Overseeing these efforts is The Broadway Green Alliance (BGA), founded in 2008 in collaboration with the Natural Resource Defense Council in an effort to encourage green practices across the theater community.
Today, each Broadway production has a Broadway Green Captain to supervise environmentally friendly practices. Each Green Captain, which could be anyone involved with a show from actor to dresser, receives a welcome kit with information to help green the production, such as what recycling programs are available. “I think the number one thing that we try to get people to be conscious of is to do a little bit more than they’re already doing,” says Susan Sampliner, company manager of Wicked on Broadway and co-chair of the BGA.
Since 2008, BGA has succeeded in replacing all the marquee lights and roof signs on Broadway with energy-efficient lighting and switching to rechargeable batteries in all of the microphones used on Broadway.
An ongoing effort by the organization is called “closing green,” through which closing shows can donate props and set pieces to be reused as a resource for off-Broadway and off-off-Broadway theaters, colleges, non-for-profits, and more, rather than throwing all those materials in a dumpster. A goal for 2013 is to further develop the program. “No show would have to think about it. It would be automatic that this is what we do when it’s time to close a show,” says Sampliner.
The program Sampliner is proudest of is the Binder Project. “We discovered that producers were doing readings and workshops and accumulating hundreds of binders and didn’t know what to do with them. We started a program where they can bring in binders from those readings to our offices,” she says. The binders are stocked at the BGA and Actors’ Equity offices and actors who are about to do a reading or workshop can borrow them and then bring them back to be reused.
And there is plenty for fans across the country to do as well. Anyone can sign up to get involved in the BGA on the website. Some ways for theatergoers to go green include printing tickets at home on recycled paper, taking public transportation or carpooling to the theater, and taking only one Playbill. Literally millions of Playbills are being given out in theaters and since they are not printed on recycled paper, fans can share Playbills with family and friends.
And it’s not just limited to what you can do at the theater. “I think people should be conscious of how much waste they produce and try to cut down,” says Sampliner. “Basically everybody can be doing something greener than what they’re doing right now, whether it’s not using plastic water bottles and using a reusable bottle instead or whether it’s recycling rather than throwing plastic in the garbage, or turning off the lights when you’re not home.”
Even with all the achievements of BGA in a short time, there is still more work to do. For example, though the BGA has replaced all the marquee lights and roof signs on Broadway with energy-efficient lighting, making all lighting inside theaters energy-efficient is more challenging, as some energy-efficient lights aren’t dimmable and don’t meet the artistic requirements of the show designers. BGA is working to move the industry along and develop the kinds of instruments and products that designers would need to make all lights on Broadway energy efficient a reality.

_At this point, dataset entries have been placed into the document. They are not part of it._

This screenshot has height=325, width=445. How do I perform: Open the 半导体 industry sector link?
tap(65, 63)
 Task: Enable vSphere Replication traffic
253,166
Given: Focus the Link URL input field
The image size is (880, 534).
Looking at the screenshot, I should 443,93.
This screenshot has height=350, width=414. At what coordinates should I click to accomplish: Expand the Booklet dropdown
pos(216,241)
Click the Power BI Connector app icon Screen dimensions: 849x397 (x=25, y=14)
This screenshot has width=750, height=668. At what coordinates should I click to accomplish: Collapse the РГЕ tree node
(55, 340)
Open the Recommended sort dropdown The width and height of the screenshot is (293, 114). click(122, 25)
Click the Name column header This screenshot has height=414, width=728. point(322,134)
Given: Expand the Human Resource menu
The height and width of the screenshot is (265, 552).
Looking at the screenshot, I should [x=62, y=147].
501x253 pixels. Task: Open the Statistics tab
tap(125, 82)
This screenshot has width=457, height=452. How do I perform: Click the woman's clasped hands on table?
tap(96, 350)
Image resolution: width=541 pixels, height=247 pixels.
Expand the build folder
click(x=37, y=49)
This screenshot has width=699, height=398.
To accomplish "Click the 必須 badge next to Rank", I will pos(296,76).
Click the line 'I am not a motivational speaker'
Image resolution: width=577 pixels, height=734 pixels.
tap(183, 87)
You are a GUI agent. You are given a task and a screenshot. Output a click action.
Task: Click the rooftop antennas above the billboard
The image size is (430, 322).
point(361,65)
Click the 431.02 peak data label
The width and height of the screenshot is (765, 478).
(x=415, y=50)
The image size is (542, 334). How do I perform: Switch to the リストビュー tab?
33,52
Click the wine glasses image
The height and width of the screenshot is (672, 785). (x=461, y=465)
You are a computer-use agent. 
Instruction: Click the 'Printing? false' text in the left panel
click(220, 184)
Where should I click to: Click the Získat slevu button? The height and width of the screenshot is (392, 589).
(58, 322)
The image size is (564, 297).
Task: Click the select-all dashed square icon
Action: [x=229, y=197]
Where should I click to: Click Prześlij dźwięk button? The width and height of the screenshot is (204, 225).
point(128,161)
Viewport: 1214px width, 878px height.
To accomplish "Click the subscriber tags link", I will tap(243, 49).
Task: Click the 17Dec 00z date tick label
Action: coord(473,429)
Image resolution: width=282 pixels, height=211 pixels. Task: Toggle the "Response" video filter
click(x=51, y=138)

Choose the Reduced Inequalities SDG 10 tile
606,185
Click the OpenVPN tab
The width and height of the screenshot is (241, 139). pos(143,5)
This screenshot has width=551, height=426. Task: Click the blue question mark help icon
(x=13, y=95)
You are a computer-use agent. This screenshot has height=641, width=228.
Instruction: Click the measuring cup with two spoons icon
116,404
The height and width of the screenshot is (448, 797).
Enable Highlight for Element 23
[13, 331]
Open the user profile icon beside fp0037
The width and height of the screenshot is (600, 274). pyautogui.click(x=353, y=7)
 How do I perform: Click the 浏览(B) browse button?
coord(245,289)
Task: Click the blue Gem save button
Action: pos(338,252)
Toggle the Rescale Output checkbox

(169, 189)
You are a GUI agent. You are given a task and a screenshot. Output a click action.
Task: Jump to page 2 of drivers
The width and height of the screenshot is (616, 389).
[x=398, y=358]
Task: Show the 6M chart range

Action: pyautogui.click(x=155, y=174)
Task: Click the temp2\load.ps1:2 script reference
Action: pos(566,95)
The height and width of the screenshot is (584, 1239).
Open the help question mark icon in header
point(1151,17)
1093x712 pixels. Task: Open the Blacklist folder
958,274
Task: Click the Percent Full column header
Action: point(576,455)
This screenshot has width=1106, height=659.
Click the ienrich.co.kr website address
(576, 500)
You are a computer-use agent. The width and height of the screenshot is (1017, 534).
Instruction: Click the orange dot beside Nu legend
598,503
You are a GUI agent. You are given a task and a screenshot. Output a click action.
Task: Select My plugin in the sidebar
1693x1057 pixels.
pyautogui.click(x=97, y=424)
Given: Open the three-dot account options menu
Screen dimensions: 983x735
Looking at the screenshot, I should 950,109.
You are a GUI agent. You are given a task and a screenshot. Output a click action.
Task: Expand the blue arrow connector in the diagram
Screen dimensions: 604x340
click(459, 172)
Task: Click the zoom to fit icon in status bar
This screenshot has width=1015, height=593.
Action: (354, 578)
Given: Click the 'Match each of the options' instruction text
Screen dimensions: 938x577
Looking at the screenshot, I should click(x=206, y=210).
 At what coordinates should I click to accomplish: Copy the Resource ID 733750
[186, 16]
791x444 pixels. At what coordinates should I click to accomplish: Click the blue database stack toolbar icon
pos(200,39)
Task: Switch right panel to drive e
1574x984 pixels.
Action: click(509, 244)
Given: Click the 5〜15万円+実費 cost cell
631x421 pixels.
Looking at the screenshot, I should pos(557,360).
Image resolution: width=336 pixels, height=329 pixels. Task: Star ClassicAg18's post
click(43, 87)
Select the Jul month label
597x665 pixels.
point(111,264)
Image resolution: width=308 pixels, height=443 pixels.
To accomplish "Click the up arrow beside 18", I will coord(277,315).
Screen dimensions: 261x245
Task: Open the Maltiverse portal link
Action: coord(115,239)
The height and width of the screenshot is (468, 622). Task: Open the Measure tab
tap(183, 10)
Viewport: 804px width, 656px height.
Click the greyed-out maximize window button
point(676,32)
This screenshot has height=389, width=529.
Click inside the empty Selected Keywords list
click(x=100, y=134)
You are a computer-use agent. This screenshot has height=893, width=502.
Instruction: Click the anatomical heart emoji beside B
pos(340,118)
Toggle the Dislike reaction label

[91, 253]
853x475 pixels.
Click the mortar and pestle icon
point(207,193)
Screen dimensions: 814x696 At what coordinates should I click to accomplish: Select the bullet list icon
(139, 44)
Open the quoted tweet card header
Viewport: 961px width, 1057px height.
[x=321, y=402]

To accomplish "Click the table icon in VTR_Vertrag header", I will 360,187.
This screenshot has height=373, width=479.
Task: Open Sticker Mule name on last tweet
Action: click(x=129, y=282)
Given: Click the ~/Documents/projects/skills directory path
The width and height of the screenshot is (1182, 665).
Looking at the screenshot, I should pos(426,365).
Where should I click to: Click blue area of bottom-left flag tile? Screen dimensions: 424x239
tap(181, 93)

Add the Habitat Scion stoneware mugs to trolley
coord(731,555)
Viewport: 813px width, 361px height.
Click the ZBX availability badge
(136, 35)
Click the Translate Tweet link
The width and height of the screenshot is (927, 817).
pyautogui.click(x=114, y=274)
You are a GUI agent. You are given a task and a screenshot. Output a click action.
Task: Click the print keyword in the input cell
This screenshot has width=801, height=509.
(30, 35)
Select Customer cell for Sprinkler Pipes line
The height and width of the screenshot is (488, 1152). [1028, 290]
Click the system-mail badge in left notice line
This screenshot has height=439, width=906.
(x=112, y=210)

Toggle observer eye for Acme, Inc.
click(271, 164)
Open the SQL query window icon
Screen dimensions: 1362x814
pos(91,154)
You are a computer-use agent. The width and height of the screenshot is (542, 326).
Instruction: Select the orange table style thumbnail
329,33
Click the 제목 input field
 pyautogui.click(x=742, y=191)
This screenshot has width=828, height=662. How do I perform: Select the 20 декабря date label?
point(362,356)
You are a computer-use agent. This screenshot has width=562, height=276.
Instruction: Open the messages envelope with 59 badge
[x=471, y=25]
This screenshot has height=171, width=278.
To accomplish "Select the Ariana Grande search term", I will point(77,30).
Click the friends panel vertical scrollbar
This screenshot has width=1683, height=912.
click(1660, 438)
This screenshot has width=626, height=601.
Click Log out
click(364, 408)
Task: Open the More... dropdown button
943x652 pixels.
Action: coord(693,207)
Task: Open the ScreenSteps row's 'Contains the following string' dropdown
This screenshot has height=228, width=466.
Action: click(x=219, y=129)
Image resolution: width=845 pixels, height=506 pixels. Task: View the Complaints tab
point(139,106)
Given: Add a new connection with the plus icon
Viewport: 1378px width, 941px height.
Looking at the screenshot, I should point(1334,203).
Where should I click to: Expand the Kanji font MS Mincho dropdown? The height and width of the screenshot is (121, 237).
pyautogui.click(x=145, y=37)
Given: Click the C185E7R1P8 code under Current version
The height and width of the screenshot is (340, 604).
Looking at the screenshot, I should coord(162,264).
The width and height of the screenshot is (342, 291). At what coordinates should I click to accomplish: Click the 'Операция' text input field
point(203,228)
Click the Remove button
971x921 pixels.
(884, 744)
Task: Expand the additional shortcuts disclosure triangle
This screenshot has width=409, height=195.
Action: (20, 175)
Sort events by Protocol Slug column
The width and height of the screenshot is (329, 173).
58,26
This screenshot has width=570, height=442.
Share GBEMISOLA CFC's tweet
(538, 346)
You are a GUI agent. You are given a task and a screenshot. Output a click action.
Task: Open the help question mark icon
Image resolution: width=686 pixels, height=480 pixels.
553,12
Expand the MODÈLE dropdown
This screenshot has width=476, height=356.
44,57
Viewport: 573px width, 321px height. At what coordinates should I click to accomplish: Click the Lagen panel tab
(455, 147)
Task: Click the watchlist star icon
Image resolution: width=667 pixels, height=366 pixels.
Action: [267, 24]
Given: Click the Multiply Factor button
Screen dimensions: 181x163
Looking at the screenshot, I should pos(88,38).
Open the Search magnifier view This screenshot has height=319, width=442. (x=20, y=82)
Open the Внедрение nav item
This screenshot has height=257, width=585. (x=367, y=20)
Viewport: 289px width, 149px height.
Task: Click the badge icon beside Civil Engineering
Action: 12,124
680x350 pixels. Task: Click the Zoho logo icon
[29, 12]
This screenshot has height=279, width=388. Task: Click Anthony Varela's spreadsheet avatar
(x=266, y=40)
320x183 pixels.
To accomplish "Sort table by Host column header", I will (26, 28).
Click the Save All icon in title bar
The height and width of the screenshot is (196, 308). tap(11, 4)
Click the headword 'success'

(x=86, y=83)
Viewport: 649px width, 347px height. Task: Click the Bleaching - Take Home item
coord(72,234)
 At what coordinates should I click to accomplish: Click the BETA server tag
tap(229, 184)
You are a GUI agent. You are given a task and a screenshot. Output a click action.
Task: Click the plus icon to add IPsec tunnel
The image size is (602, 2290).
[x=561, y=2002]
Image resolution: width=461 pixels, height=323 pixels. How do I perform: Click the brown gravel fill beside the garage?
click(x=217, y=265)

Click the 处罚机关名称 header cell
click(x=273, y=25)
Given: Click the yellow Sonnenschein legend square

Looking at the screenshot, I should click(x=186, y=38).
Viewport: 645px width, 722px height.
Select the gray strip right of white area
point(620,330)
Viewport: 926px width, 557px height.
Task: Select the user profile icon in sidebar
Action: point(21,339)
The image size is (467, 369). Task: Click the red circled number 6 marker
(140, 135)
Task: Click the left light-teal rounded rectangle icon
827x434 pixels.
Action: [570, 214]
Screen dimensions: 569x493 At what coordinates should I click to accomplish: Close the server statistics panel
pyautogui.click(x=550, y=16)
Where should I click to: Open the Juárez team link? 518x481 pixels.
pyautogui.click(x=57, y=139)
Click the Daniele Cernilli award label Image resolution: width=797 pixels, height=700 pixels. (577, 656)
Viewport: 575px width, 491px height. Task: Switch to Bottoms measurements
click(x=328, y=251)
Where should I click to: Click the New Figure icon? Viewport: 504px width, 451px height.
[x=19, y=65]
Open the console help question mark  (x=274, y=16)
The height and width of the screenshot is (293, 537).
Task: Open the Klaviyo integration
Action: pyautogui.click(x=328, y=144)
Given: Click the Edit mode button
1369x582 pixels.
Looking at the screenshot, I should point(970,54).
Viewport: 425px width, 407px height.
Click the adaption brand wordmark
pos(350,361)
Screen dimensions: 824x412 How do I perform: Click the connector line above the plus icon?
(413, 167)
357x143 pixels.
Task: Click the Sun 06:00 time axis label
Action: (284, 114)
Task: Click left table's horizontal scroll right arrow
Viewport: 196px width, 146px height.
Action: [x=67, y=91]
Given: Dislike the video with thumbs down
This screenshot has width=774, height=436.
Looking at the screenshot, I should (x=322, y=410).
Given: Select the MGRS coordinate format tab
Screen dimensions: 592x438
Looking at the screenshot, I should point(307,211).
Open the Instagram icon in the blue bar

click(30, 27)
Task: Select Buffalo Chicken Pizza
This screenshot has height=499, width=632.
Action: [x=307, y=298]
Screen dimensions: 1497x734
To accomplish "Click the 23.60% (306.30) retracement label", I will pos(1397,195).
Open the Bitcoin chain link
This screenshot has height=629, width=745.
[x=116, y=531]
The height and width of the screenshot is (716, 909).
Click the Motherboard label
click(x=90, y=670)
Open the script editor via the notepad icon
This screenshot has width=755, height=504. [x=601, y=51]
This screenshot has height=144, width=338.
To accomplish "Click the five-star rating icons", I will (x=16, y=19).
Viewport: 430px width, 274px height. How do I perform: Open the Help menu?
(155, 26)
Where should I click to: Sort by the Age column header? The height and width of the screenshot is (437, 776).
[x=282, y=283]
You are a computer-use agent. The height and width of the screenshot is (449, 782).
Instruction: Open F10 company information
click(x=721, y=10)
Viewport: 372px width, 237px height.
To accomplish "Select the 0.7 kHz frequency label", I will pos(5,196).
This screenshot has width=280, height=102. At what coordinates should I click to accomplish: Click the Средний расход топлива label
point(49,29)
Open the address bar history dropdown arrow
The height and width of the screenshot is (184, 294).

But if history is any indication, the Broadway community will find ways to overcome these challenges. The Broadway company of Wicked started this initiative and was the first show to use rechargeable batteries in all of the microphones and to teach the other shows how to do it. There were skeptics who thought batteries wouldn’t hold a charge to last for a show, but now it’s been proven that it does work.
The BGA’s efforts are not just limited to the Broadway community. The organization has started developing an off-Broadway initiative and is working globally as part of the International Green Theatre Alliance. And the Green Captain program has also been expanded to off-Broadway, touring companies, and colleges.
“This wasn’t an important cause to me until I got involved, but the more I’ve learned about what’s happening in the world, and how it affects the planet, the more important it’s become to me,” says Sampliner. “I also really love that this is the first cause since the AIDS crisis that the entire Broadway community has been able to embrace and work together to make a difference.”